If I was the prime supporter of a system and was excluded from rewrite discussions there would be a number of things that would be going through my head. Top of the list would be "Why am I being excluded from something that everyone knows is my area of expertise, is this a move towards me being fired"? At which point emotions will quickly escalate and rational thought will take a back seat because being fired has far wider connotations than ceasing to work for a company.

If I knew that someone was the prime supporter of a system I was assigned to rewrite they would be the first person I'd include. The system has been deemed "not fit for purpose". The insights they could give might bridge the gaps between the perception and the reality. I have seen systems been declared "not fit for purpose" and projects spawned to write a replacement without there being a clear communication of precisely how the original was "not fit for purpose". This condemned the project to deliver the next generation of "not fit for purpose" software.

I agree that sulks and strops are not the way to deal with stuff but one person's sulk is another persons withdrawal to get ones emotions in check and to think things through.

■ Listing ■

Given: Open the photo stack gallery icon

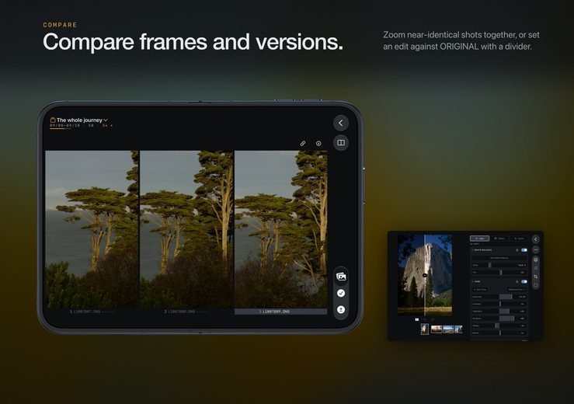Looking at the screenshot, I should tap(341, 277).
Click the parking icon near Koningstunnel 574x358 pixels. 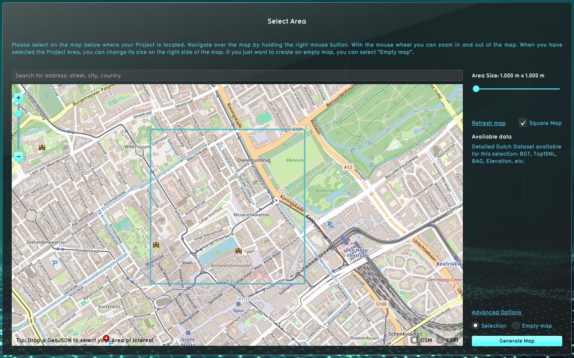[330, 224]
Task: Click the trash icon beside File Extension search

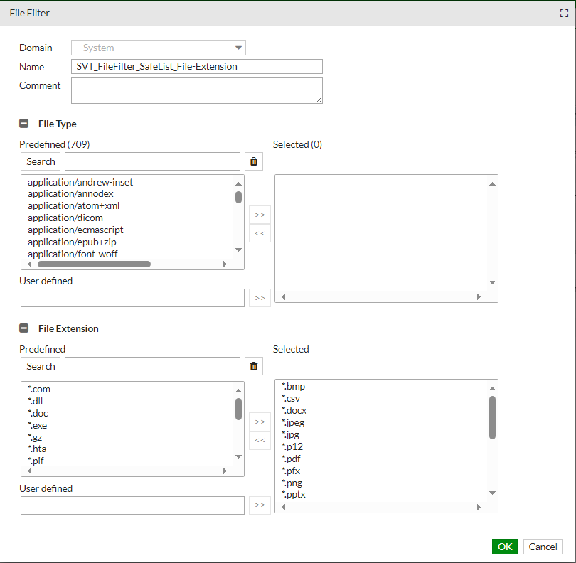Action: coord(254,366)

■ Jobs ■
1) In the passage on system rewrites, what fate does the writer say befell projects started without clear communication of how the original system was "not fit for purpose"?
2) Carry the passage on system rewrites forward from where it stops.

■ Answers to the exercises ■
1) They were condemned to deliver the next generation of "not fit for purpose" software.

2)
I appreciate all the comments. Just a little more background. The print engine is currently crashing and randomly not printing things properly. A couple co-workers, not the person that supports it, spent three months trying to fix the memory leaks and set the print engine right. After three months things were better, but some things could not be completely fixed including it randomly crashing and on occasion it would be missing a print page in the middle of the print job. During these three months, the co-work that supports the print engine made no move to try and fix things, which is why these other co-workers had to get involved in the first place. The interesting thing is after I wrote this article and tasks were assigned to the co-work that currently support the print engine to get them involved, they didn't do the tasks they were asked to do. It is a bit maddening as they wanted to be involved, but once they were involved they didn't do what they were supposed to do. So again, another co-worker has to do what was assigned to them to meet project deadlines. There is more to say, but I think I have disparaged my co-work enough.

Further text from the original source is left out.